The sadness in this work is the death of my father, who died suddenly when I was 25, and it is also about the loss of my childhood home, that Venetian Palace. And the work is about me trying to explain the mystery of life and death and how intertwined these two things really are.
And Venice is just a crazy maze of narrow passageways, and with no cars and noise your senses are heightened. It is a wonderful place to get lost, both physically and mentally. I liken it to finding yourself on a renaissance stage set and you can choose the play. It is like nowhere else on earth, as it has hardly changed in centuries. But, it is also crumbling around you. The salt water is literally eating the foundations of the city and Venice is also waging an eternal struggle between trying to hold onto its splendid and storied past and moving into the future where it is being overrun with tourists.
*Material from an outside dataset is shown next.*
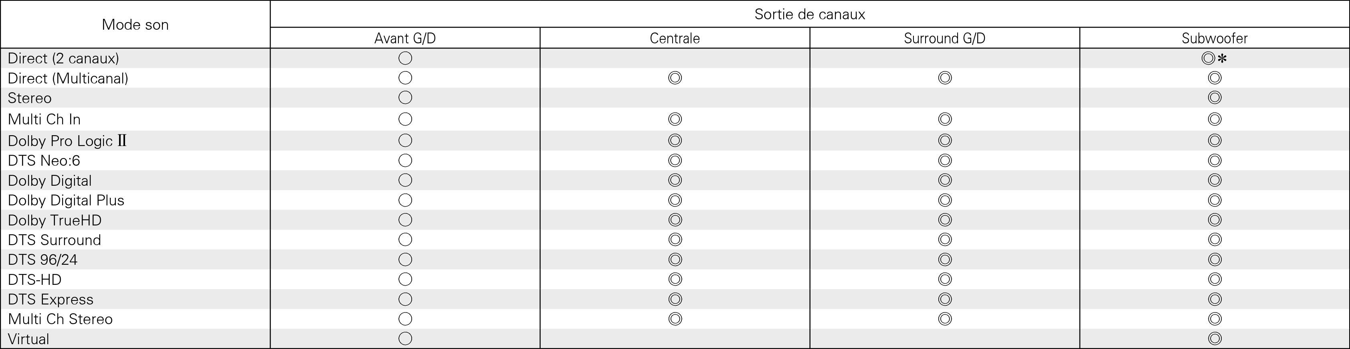Viewport: 1350px width, 349px height.
Task: Click the Avant G/D circle for DTS 96/24
Action: (x=405, y=260)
After that, I kept going back to Venice to shoot. It was a pretty tumultuous and lonely time for me personally and I tried to channel that into my work. I have always been drawn to the mysterious, the unknown, and the ethereal in photography. I try to make images that don't give everything away and I don't like everything to be in sharp focus as I want there to be something left to the imagination. I didn't even want people to know it was Venice at first, so I went in winter and didn't shoot in the main touristy spots. I rode boats to outlying islands and shot at night and in the fog when few people were around. I wanted my vision to be just that, my personal vision. Photography is a great way to express your emotions and I think the best work comes from deep inside.